◆ **STATED GOAL**
Please reproduce the entries verbatim, starting with their first line and going on through the line containing "Action: (x=295, y=73)", that line included. Give nothing past it.

◆ **RECORDS SUPPLIED**
============================================================
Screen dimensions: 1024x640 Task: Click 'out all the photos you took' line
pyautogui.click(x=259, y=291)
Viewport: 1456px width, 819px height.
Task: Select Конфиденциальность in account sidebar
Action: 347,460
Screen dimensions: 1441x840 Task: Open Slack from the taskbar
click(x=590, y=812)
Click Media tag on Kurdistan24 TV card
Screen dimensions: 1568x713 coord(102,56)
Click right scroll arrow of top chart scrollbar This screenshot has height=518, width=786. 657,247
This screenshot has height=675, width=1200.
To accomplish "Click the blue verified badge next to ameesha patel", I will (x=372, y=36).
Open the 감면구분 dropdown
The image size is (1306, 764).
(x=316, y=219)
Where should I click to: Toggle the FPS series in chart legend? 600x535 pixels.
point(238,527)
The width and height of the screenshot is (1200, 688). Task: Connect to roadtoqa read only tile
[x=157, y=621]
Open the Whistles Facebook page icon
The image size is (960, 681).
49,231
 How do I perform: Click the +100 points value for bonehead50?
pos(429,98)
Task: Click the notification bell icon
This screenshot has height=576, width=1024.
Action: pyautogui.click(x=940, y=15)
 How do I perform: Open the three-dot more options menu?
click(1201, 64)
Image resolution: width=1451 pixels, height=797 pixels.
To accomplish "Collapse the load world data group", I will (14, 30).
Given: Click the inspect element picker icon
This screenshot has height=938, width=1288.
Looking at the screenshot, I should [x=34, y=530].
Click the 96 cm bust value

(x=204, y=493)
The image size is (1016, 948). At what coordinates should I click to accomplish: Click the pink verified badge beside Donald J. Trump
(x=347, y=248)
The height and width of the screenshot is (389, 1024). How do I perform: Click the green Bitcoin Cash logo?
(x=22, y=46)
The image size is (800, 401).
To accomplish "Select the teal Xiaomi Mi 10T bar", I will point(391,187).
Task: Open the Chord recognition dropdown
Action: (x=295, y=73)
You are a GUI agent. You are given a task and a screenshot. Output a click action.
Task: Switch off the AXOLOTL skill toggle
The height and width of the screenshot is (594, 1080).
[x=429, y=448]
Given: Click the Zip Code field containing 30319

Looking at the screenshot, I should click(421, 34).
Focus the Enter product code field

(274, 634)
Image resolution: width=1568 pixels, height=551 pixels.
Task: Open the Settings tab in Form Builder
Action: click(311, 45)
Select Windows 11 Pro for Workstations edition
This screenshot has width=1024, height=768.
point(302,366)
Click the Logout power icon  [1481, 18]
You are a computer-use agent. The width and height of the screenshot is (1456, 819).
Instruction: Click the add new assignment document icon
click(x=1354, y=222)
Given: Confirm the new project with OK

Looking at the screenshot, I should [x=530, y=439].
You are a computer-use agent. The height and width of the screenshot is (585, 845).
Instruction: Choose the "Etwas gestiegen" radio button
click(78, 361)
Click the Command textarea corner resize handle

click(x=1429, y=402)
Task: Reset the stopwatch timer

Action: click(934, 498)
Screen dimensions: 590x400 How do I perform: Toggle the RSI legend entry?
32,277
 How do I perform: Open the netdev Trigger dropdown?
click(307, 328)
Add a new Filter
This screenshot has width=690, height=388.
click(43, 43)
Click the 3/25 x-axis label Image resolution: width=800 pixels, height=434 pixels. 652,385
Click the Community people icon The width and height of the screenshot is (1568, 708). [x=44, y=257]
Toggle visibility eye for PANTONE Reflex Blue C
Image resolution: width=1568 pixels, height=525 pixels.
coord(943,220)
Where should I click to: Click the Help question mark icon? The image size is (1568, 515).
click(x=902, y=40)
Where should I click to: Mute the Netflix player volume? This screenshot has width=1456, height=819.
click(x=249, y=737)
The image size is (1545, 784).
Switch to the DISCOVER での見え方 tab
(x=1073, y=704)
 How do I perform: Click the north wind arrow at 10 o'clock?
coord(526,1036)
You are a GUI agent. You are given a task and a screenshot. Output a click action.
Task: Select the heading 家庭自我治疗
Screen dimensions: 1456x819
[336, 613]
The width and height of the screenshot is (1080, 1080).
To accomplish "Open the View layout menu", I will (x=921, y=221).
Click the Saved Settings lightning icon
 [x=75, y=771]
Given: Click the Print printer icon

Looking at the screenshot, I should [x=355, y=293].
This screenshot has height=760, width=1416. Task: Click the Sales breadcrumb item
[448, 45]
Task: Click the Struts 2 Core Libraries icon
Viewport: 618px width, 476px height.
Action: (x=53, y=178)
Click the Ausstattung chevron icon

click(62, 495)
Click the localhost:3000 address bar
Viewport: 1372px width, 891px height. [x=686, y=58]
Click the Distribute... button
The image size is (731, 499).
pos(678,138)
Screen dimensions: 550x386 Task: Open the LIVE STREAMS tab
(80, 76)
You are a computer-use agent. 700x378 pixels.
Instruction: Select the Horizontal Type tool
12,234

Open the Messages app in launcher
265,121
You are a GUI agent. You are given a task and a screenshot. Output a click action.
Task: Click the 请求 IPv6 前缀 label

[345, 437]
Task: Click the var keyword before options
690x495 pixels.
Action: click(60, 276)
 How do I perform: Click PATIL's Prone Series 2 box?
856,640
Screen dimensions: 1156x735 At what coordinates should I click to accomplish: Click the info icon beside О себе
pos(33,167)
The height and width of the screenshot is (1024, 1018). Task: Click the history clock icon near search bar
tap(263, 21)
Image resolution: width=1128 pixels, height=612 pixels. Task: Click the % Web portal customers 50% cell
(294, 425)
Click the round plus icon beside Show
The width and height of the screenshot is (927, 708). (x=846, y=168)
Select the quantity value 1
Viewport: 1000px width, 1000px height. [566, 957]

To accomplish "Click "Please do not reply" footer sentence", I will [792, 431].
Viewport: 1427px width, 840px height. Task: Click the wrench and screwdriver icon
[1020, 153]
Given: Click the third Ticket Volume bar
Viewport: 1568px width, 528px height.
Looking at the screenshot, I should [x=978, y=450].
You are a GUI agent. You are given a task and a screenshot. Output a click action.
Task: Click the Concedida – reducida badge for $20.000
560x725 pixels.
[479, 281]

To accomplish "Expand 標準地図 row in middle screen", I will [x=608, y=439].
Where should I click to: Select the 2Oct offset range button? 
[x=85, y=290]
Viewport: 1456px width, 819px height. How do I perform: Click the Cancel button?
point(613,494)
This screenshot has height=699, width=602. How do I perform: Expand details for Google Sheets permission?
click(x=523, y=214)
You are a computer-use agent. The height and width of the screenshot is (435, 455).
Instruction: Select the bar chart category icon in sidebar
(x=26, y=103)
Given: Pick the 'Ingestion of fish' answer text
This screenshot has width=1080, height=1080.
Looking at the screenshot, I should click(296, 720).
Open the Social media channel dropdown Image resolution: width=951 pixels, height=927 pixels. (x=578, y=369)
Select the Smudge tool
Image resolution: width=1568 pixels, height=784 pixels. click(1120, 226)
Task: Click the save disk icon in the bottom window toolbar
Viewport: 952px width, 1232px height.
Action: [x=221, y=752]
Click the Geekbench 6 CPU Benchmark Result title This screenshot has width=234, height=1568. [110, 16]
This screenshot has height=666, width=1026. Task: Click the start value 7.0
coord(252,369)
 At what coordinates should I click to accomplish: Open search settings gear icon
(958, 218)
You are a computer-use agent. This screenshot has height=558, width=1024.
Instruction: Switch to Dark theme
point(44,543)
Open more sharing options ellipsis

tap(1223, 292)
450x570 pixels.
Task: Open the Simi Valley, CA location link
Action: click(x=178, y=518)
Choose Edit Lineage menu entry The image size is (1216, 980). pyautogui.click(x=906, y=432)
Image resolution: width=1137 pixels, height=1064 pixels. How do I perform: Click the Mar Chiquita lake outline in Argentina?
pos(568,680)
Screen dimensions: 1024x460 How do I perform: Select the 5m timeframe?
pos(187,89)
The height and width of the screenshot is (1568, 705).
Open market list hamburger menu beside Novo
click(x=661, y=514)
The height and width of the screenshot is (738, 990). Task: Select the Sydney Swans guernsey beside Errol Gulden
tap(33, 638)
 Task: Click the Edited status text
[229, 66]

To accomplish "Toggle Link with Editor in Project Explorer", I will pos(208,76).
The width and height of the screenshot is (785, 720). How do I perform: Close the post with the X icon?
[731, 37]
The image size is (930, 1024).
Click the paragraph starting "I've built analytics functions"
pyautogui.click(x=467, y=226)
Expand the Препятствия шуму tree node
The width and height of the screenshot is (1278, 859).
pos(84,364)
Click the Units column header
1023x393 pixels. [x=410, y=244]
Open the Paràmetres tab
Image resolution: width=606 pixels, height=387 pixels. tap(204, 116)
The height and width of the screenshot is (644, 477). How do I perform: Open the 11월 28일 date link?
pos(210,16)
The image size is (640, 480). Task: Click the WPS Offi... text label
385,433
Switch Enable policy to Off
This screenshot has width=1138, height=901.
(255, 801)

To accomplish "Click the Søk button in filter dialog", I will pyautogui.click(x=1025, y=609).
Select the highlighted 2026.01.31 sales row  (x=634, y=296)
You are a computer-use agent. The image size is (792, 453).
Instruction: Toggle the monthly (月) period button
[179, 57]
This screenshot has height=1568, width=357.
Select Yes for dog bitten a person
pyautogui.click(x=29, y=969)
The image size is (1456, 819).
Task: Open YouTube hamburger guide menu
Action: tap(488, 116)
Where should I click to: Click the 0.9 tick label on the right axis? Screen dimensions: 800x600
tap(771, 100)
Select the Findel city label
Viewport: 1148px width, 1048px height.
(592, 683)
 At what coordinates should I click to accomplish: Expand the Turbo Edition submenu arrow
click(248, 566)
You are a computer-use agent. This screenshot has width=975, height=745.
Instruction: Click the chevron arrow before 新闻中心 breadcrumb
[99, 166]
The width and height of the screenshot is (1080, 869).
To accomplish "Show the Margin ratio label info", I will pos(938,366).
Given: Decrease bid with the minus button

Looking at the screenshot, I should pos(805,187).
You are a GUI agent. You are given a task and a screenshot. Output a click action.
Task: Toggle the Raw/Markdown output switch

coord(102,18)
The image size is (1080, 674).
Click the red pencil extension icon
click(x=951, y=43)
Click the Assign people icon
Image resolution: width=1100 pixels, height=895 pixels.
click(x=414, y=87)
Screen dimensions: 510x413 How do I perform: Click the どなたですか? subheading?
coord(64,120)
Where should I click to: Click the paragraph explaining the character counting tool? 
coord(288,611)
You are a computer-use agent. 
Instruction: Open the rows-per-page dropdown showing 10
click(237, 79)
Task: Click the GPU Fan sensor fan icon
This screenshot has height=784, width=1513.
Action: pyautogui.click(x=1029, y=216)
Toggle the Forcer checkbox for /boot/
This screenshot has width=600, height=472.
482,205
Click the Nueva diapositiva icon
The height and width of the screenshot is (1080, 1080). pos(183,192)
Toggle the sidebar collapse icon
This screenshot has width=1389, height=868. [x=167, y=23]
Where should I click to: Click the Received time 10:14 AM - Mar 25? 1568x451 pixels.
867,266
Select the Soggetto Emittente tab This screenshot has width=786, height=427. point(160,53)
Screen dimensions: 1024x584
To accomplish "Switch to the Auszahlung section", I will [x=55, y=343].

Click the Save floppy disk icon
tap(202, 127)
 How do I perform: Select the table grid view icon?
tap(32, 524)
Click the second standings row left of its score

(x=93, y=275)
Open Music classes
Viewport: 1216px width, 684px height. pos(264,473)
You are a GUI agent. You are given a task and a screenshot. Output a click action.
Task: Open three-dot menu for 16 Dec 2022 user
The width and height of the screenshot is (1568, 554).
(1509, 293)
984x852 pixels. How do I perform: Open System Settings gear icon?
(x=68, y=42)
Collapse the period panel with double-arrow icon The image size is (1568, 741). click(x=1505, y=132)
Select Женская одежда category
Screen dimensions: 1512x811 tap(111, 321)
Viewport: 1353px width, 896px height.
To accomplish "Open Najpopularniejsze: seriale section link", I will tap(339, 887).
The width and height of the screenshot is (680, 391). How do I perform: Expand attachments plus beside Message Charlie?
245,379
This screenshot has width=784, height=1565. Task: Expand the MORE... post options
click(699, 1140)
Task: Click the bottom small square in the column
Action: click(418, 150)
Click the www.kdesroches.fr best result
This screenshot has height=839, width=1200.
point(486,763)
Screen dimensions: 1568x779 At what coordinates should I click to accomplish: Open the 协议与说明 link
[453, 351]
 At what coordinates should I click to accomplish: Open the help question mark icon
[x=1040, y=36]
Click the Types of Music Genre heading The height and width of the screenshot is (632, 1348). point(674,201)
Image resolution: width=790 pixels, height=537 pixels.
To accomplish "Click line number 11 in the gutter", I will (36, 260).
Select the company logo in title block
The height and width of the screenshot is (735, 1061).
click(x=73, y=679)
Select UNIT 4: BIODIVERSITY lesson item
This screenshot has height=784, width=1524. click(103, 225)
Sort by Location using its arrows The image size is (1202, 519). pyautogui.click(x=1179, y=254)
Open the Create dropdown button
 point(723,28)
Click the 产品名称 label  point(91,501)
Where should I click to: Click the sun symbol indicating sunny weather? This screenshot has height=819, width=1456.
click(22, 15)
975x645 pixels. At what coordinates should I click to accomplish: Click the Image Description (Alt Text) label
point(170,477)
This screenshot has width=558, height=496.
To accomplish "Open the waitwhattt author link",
============================================================
◆ **TASK OUTPUT**
Screen dimensions: 1024x640 Task: Click 'out all the photos you took' line
pyautogui.click(x=259, y=291)
Viewport: 1456px width, 819px height.
Task: Select Конфиденциальность in account sidebar
Action: 347,460
Screen dimensions: 1441x840 Task: Open Slack from the taskbar
click(x=590, y=812)
Click Media tag on Kurdistan24 TV card
Screen dimensions: 1568x713 coord(102,56)
Click right scroll arrow of top chart scrollbar This screenshot has height=518, width=786. 657,247
This screenshot has height=675, width=1200.
To accomplish "Click the blue verified badge next to ameesha patel", I will (x=372, y=36).
Open the 감면구분 dropdown
The image size is (1306, 764).
(x=316, y=219)
Where should I click to: Toggle the FPS series in chart legend? 600x535 pixels.
point(238,527)
The width and height of the screenshot is (1200, 688). Task: Connect to roadtoqa read only tile
[x=157, y=621]
Open the Whistles Facebook page icon
The image size is (960, 681).
49,231
 How do I perform: Click the +100 points value for bonehead50?
pos(429,98)
Task: Click the notification bell icon
This screenshot has height=576, width=1024.
Action: pyautogui.click(x=940, y=15)
 How do I perform: Open the three-dot more options menu?
click(1201, 64)
Image resolution: width=1451 pixels, height=797 pixels.
To accomplish "Collapse the load world data group", I will (14, 30).
Given: Click the inspect element picker icon
This screenshot has height=938, width=1288.
Looking at the screenshot, I should [x=34, y=530].
Click the 96 cm bust value

(x=204, y=493)
The image size is (1016, 948). At what coordinates should I click to accomplish: Click the pink verified badge beside Donald J. Trump
(x=347, y=248)
The height and width of the screenshot is (389, 1024). How do I perform: Click the green Bitcoin Cash logo?
(x=22, y=46)
The image size is (800, 401).
To accomplish "Select the teal Xiaomi Mi 10T bar", I will point(391,187).
Task: Open the Chord recognition dropdown
Action: (x=295, y=73)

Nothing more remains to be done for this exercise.